Выбрать главу

В Ангкоре жара, но люди от нее страдают не меньше, чем от мороза. Бороться с комарами, болотами и девственным лесом, ломать миллионы кубометров камня кирками, без динамита и орудий нашего времени, так же примитивно доставлять их на место, обтесывать, украшать каждый сантиметр поверхности рельефами и кружевной резьбой… От всего этого со временем угаснет любой патриотизм.

Постройку, может быть, и доведут до конца, но затраченные на нее усилия не будут возмещены полученным удовлетворением. Ангкорские короли перегнули палку: они перешагнули за пределы человеческих возможностей, и народ возмутился. Его перестало радовать то, что создавали строители. Не только потому, что храм его не кормил — он уже не грел сердца. Народ бросил его и ушел.

Ушел так же, как ушли — приблизительно в то же время — юкатанцы от своих излишне великолепных храмов в Чичен-Ице, как до того ушел от своих каменных драгоценностей народ из Копана и Квиригуа, из Боробудура и Лоро Джонгранга.

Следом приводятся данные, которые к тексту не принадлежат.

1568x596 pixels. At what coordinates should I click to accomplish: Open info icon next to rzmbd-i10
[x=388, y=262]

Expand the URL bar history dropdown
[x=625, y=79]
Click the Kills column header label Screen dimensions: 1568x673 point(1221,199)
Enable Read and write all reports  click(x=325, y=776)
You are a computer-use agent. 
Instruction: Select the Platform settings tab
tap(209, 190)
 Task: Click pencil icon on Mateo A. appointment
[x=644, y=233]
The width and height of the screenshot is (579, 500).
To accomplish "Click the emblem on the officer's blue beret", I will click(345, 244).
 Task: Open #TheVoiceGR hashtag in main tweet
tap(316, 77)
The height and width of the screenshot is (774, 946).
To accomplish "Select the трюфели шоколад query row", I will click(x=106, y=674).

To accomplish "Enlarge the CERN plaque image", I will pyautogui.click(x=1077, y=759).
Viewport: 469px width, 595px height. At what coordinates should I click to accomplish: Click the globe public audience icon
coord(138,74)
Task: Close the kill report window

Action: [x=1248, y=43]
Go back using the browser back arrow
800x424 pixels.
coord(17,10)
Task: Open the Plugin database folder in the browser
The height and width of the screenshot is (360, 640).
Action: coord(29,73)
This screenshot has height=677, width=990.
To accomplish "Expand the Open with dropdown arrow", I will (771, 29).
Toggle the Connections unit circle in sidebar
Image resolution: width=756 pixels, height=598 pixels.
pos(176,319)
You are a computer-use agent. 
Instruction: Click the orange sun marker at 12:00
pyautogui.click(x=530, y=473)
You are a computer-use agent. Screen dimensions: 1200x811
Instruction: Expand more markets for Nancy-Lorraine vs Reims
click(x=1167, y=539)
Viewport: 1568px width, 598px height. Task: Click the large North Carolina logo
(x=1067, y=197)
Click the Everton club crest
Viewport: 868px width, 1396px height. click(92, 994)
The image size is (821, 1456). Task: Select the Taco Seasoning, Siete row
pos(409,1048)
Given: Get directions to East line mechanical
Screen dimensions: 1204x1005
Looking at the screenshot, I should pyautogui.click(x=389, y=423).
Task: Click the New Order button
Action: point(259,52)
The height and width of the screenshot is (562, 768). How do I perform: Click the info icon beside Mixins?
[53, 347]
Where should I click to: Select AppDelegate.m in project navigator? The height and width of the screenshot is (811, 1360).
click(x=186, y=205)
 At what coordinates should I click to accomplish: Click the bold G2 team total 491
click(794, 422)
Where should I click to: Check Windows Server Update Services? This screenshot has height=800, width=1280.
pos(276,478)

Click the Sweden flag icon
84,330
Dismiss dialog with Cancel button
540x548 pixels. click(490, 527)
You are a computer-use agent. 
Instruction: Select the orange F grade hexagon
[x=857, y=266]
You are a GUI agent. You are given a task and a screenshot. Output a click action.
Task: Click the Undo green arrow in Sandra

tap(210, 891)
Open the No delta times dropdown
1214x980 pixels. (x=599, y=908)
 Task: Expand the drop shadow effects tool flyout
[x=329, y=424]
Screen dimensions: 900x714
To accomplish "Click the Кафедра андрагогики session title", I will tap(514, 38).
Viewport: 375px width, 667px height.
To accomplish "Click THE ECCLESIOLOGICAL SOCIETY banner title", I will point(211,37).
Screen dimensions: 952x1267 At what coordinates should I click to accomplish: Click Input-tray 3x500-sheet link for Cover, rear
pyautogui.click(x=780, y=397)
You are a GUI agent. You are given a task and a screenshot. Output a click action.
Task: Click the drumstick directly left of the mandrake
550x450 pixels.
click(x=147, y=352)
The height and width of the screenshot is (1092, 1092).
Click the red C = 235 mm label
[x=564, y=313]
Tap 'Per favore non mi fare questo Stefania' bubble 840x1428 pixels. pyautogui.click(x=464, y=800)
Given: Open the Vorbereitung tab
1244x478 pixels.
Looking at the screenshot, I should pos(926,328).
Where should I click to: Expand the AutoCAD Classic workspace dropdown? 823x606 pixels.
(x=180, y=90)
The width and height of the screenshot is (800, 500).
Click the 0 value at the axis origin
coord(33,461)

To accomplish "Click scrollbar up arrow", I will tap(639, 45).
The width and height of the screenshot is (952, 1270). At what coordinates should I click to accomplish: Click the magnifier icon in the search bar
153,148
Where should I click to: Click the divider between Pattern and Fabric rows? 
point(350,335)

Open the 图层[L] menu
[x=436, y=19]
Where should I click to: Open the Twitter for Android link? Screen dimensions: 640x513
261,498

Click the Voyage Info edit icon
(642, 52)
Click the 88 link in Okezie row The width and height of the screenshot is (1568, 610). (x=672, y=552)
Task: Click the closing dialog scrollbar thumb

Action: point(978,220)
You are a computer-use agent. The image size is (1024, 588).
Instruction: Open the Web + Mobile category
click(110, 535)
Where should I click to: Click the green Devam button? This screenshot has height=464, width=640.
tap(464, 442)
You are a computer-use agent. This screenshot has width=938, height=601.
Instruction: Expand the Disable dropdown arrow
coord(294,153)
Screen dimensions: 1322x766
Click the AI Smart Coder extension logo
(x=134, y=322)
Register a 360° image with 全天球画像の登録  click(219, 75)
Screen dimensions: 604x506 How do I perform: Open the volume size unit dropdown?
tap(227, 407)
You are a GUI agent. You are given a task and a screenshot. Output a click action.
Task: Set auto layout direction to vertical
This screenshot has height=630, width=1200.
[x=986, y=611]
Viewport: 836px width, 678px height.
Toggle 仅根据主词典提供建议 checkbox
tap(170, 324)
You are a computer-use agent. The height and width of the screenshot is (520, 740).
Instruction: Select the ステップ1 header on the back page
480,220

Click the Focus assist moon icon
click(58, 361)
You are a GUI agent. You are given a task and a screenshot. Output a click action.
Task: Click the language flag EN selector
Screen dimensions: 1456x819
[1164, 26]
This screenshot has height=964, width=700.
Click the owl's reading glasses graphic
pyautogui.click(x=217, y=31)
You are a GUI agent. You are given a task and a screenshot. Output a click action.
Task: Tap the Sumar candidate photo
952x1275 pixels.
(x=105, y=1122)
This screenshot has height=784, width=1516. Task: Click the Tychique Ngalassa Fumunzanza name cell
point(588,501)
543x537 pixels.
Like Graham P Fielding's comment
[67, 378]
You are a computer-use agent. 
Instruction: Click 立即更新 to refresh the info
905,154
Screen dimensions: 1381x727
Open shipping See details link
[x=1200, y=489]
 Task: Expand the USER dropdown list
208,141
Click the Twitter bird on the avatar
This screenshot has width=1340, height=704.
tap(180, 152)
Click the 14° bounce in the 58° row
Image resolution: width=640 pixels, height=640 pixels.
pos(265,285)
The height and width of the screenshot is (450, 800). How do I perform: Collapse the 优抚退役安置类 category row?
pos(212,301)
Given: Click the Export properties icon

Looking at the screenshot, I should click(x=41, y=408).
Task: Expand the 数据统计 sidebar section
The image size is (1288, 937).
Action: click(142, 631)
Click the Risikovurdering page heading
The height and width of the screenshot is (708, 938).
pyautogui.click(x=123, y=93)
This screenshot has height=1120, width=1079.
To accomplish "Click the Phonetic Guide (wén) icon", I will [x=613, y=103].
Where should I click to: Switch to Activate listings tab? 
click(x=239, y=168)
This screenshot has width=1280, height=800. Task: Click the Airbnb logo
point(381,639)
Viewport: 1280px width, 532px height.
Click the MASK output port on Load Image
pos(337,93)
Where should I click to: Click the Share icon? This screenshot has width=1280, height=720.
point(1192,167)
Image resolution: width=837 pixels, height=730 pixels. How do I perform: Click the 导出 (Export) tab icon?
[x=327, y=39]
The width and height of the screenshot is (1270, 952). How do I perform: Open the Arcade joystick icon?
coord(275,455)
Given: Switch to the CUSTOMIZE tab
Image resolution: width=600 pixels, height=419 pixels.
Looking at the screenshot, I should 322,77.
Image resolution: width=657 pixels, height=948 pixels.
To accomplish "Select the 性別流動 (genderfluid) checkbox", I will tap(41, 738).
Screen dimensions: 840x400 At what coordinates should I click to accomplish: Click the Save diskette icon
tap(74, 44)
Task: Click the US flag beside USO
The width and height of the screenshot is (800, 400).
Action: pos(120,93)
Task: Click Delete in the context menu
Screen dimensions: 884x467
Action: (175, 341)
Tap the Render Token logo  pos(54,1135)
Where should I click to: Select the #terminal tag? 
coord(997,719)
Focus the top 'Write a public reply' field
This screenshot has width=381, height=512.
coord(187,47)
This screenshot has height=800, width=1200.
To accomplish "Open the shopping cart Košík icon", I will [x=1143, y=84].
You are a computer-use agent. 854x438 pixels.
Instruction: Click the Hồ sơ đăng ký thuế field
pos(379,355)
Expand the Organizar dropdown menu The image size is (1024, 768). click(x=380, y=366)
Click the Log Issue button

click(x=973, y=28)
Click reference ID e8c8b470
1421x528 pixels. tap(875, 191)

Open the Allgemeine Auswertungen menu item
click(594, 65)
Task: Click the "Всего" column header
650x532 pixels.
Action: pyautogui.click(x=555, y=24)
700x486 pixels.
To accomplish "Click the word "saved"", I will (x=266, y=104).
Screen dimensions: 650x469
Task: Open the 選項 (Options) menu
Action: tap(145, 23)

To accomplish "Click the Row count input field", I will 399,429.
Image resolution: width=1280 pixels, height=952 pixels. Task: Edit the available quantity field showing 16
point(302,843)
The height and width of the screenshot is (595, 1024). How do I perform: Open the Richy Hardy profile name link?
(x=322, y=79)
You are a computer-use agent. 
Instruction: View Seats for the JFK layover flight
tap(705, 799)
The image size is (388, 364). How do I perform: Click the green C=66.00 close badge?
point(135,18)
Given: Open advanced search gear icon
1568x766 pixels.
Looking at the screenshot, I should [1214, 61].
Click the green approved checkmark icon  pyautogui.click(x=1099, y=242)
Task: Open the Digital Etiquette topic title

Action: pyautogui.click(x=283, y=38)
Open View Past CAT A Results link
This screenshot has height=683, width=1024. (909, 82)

Но доведем до конца наше сравнение. Наши граждане горячо любят Национальный театр. Слепа ли их любовь? Будет ли она автоматически длиться вечно? Хорошо помню тридцатые годы, когда я приехал учиться в Прагу. Прогрессивная молодежь любила тогда театры Д34 и Освобожденный, это были ее театры. Не случайно Э. Ф. Буриан написал над своей сценой: «Нищие себе». Золотая часовня над Влтавой принадлежала другим. Какое дело было нам до вздохов сентиментальных мещан, наслаждавшихся ею? Если бы от нас зависело составление государственного бюджета, Национальный театр не получал бы тогда ни кроны, мы относились к нему с полным безразличием.

И все-таки в 1880 году этот театр действительно был детищем народа. Никакие жертвы не были слишком тяжелыми, никакой пожар не мог превратить его в руины. Любовь народа не слепа, чехи имели основания любить символ своей национальной самобытности, он обладал для них магической силой. Но если Национальный театр когда-нибудь снова забудет о своей функции, как это было, например, в тридцатых годах, ничто не спасет его, он опустеет. Ангкор был гораздо больше, а что от него осталось?

ПРЕКРАСНЫЕ КАМНИ

О, Ангкор!

Пожелания моих товарищей сбылись. Ангкор осчастливил нас камнями, прекрасными камнями, морем прекрасных камней и не одних только камней.

Мы неожиданно очутились в девственном лесу. Это был настоящий девственный тропический бор, обвитый веревками лиан, с целыми кустами зеленых паразитов на нижних частях ветвей, лес жаркий и высокий. Я мог наконец сказать своим друзьям: «Вот вы и у цели! Вы все время требовали настоящих джунглей, получайте их! Образец всех занавесов к «Волшебной флейте», всех картинок на школьных стенах и в книгах, формировавших нашу мечту о сказочной сцене, где разыгрывались приключения Маугли и Тарзана. Вот они перед вами, вслушивайтесь в их дыхание!»

Наш капельмейстер поднял палец и, прошептав: «Да! Это ми второй октавы», определил звук, который непрерывно стоял в воздухе, не снижаясь и не повышаясь, — стрекотание цикад, их бесконечное и-и-и-и-и-и.

В симфонии Хиндемита о Матиссе есть место, где после отчаянной борьбы с демоном наступает тишина, полный покой. Эта тишина выражена там таким же высоким, шелестящим и-и-и. Я не обладаю абсолютным слухом нашего капельмейстера и не отважился бы сказать, что Хиндемит применил там это ми ангкорских цикад, но воспринимал его именно так: тишина. Изумительная, сладкая, целительная тишина после борьбы с демоном. Возможно, вы улыбнетесь, скажете, что я преувеличиваю. С каким демоном мог встретиться ваш разговорчивый автор? Да и в моде ли они еще? Демоны!